The problem =>
List every line below containing "agent".

Record excerpts =>
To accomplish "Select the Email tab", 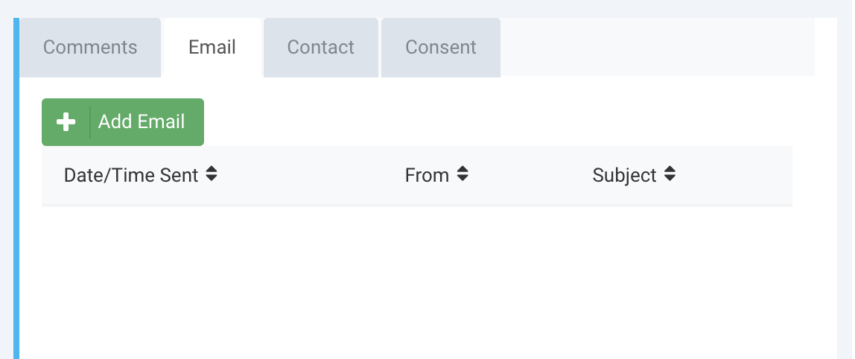I will click(212, 48).
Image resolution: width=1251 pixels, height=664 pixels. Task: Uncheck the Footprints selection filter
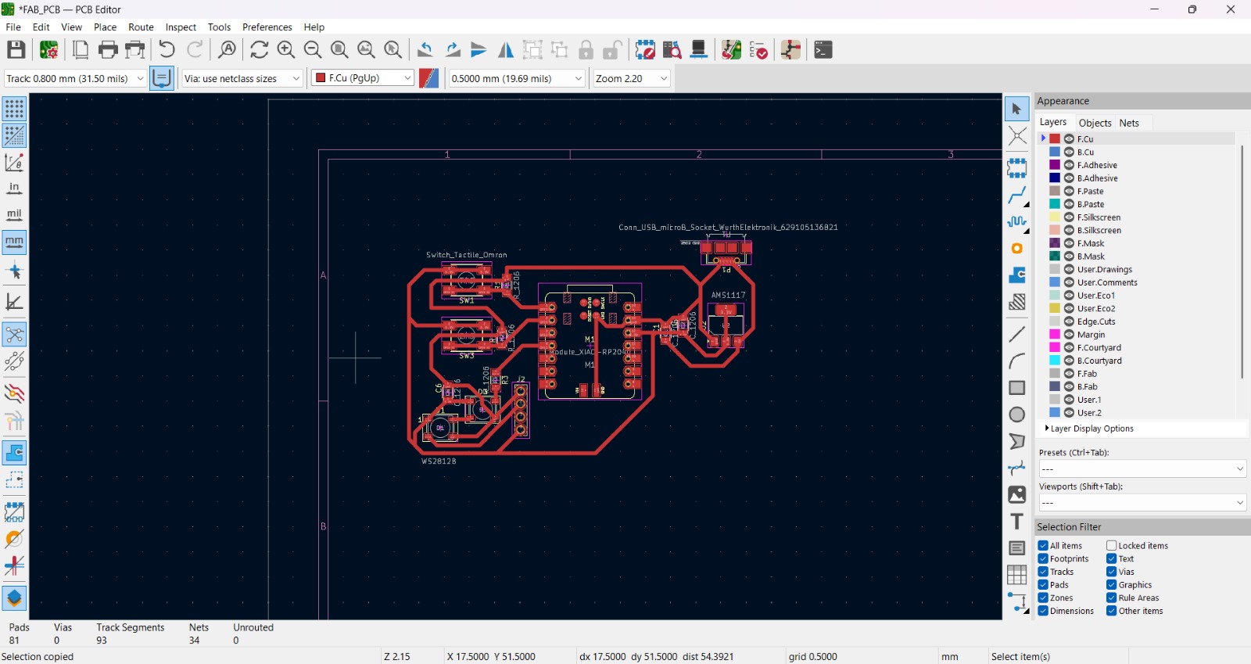1043,559
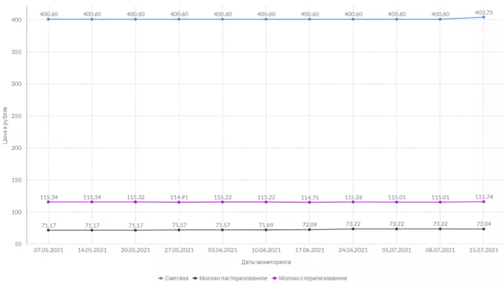This screenshot has height=283, width=504.
Task: Click pasteurized milk point valued 72.09
Action: 309,230
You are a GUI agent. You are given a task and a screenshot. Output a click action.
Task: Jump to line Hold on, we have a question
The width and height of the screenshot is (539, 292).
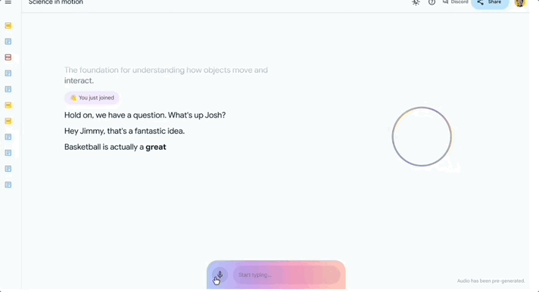[x=145, y=115]
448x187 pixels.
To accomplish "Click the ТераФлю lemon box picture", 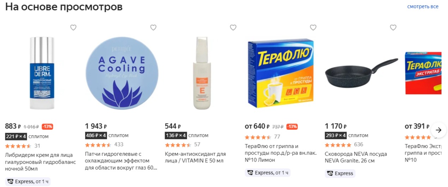I will click(281, 73).
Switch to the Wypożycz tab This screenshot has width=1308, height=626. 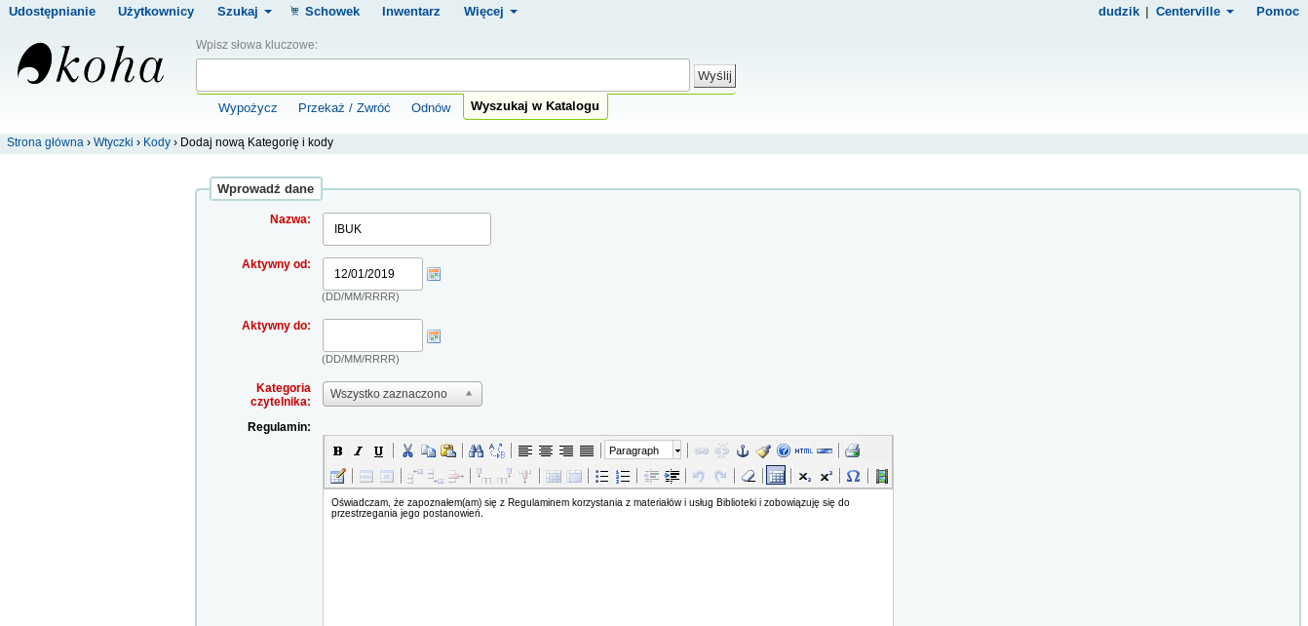(248, 107)
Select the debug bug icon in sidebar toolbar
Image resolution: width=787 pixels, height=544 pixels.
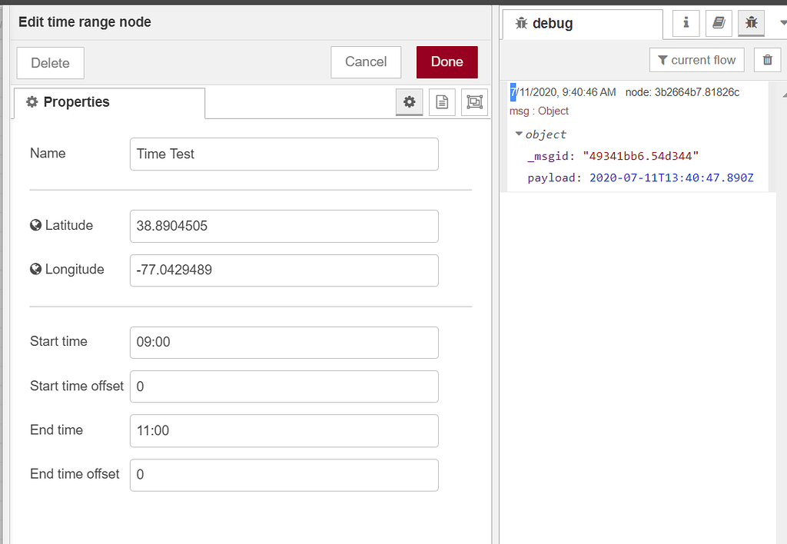pos(751,23)
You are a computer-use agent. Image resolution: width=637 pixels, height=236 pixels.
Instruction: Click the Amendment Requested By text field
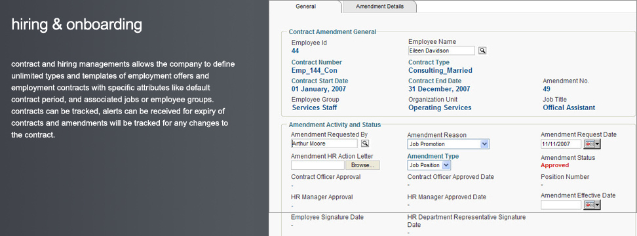(x=324, y=144)
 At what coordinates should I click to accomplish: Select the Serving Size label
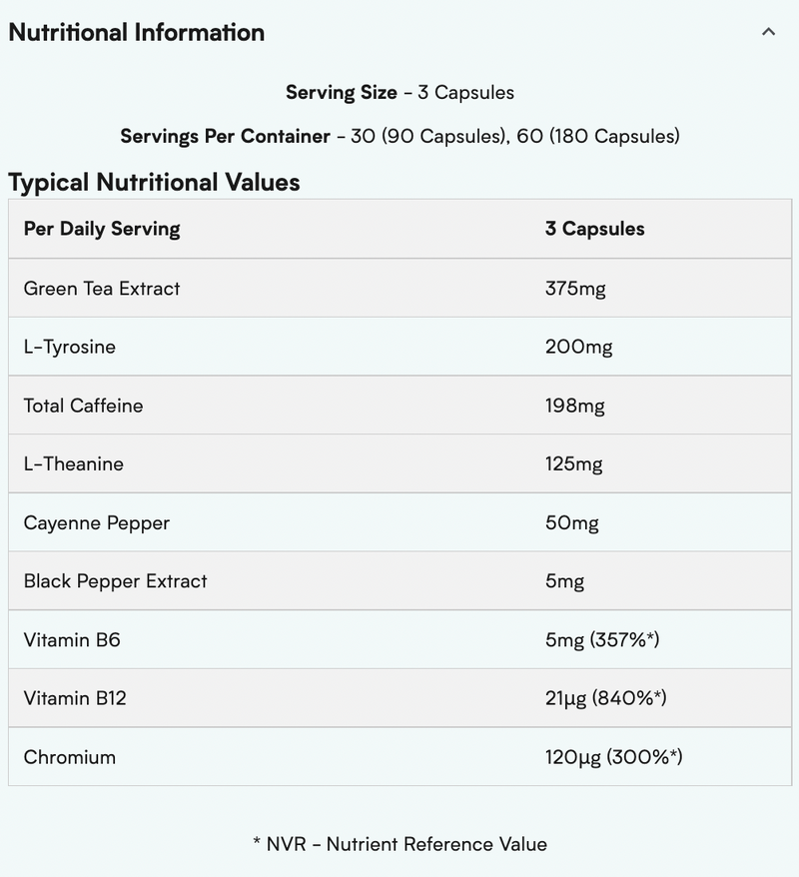pos(342,93)
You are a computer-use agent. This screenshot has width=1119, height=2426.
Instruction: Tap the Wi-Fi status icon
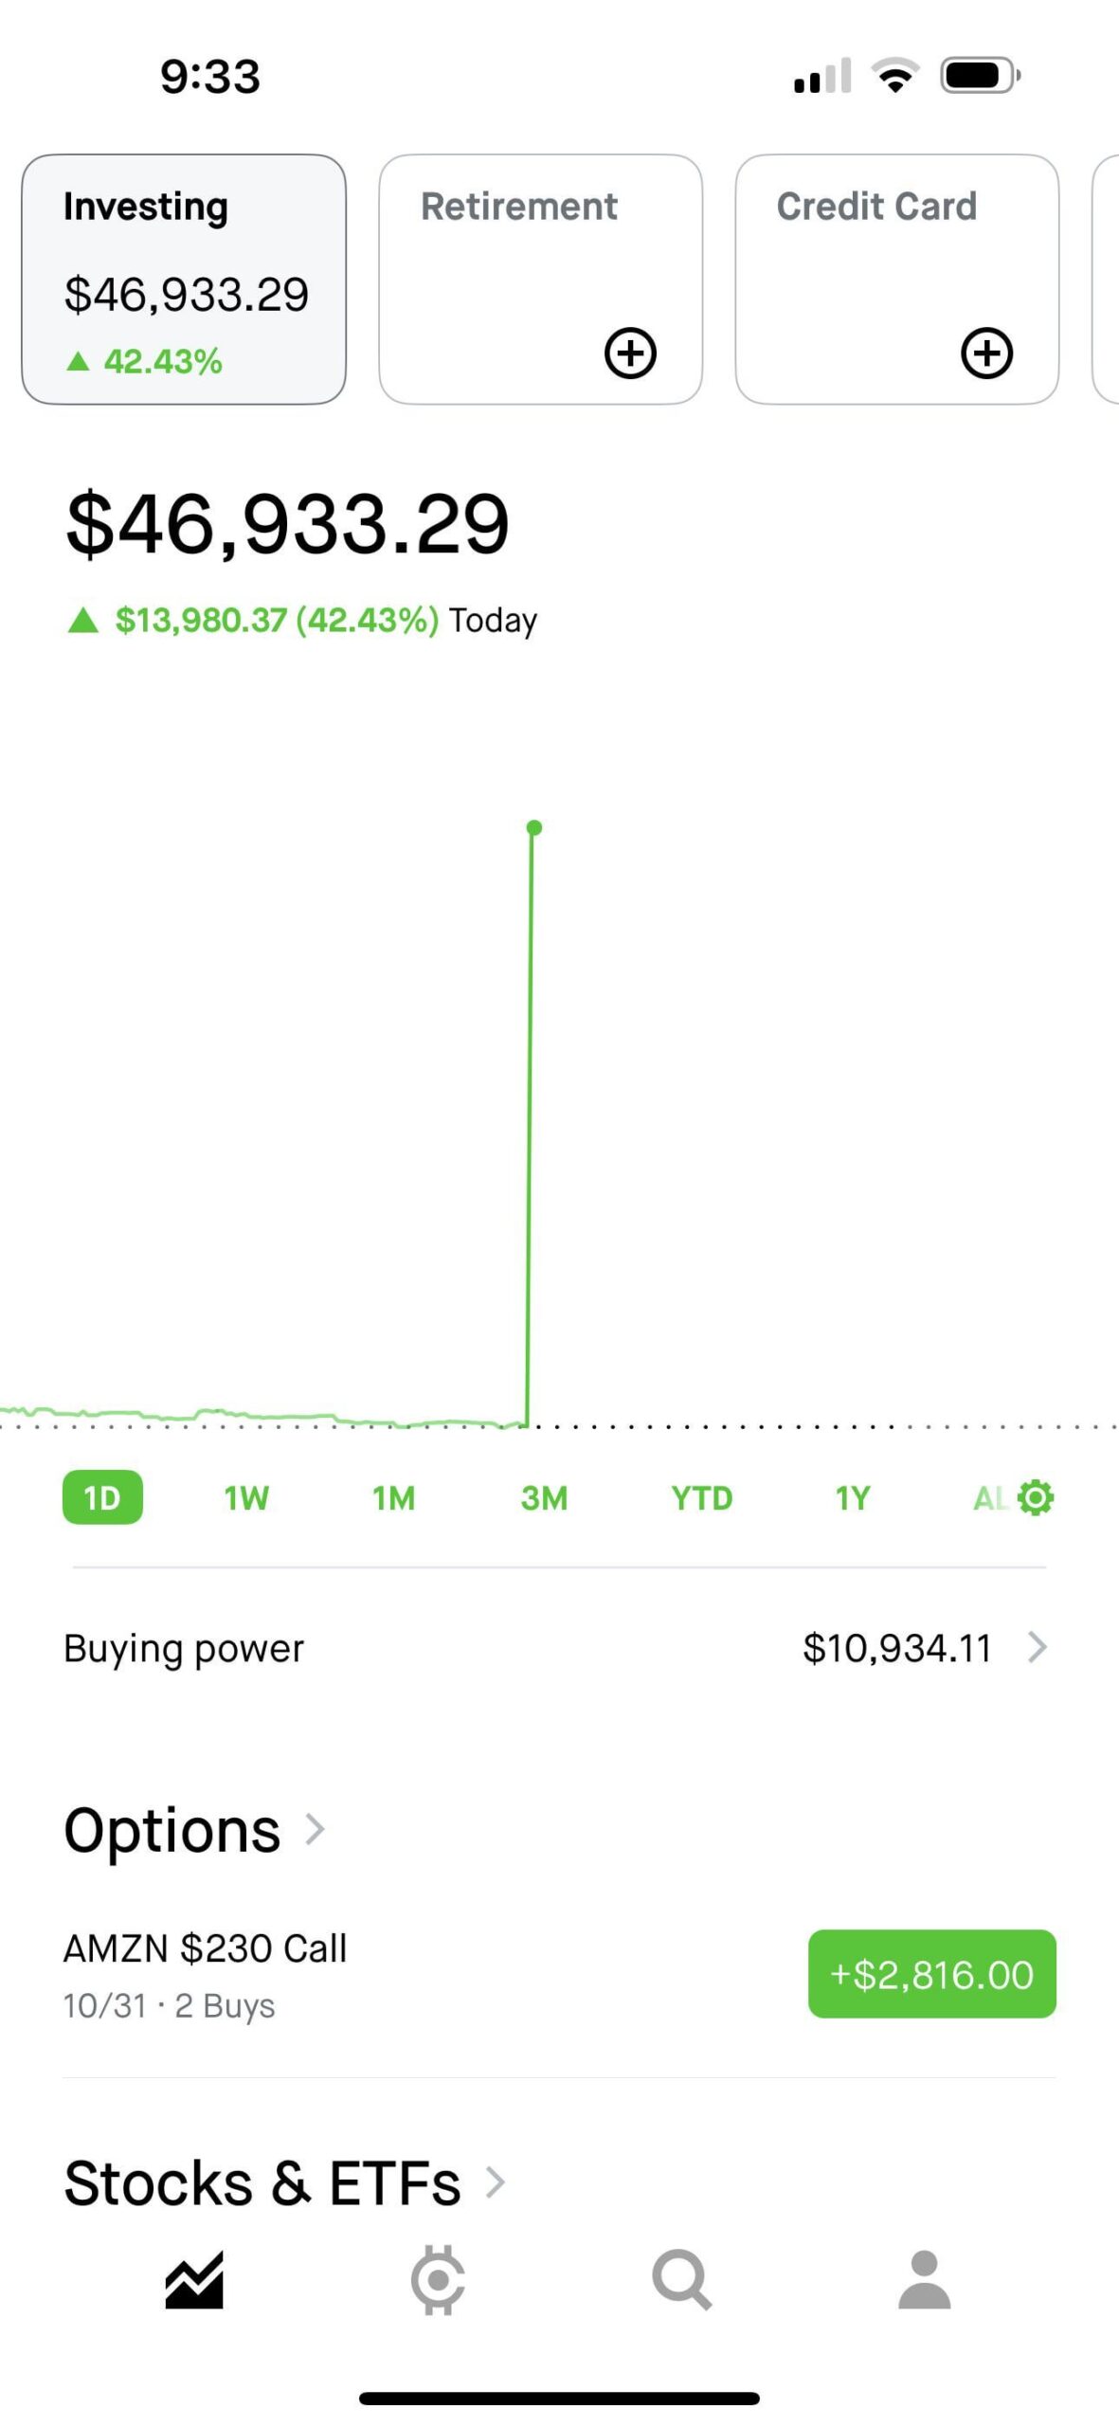tap(895, 76)
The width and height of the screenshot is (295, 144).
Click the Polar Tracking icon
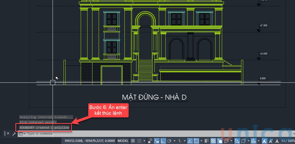169,141
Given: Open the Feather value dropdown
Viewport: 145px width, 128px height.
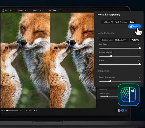Looking at the screenshot, I should [26, 10].
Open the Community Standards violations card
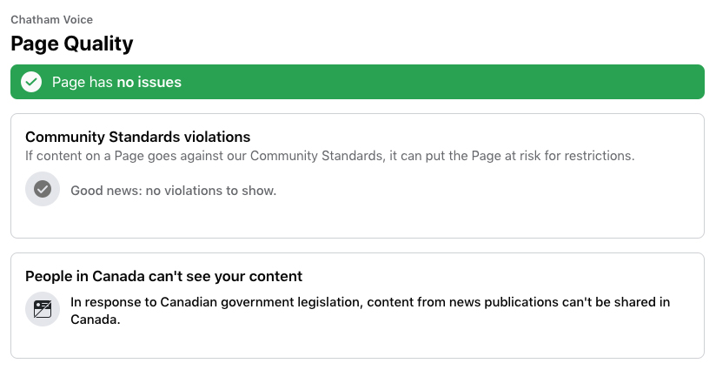This screenshot has height=370, width=716. 357,176
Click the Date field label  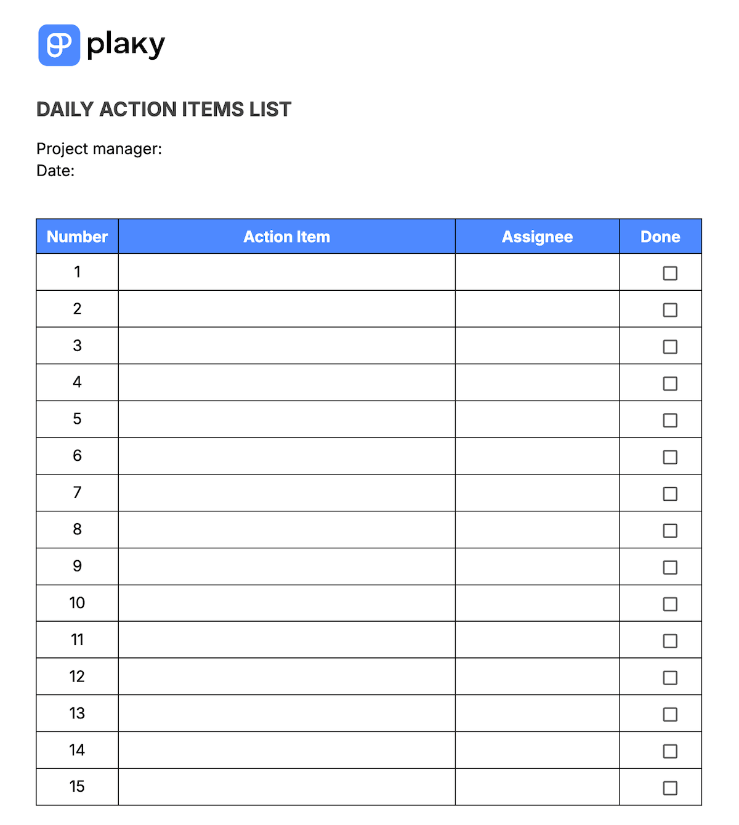point(55,171)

Your solution =>
You are a GUI agent. You are given a task and a screenshot. Output a click action.
You are a computer-use agent. Image resolution: width=637 pixels, height=236 pixels.
You are a computer-use agent. This screenshot has width=1119, height=2426.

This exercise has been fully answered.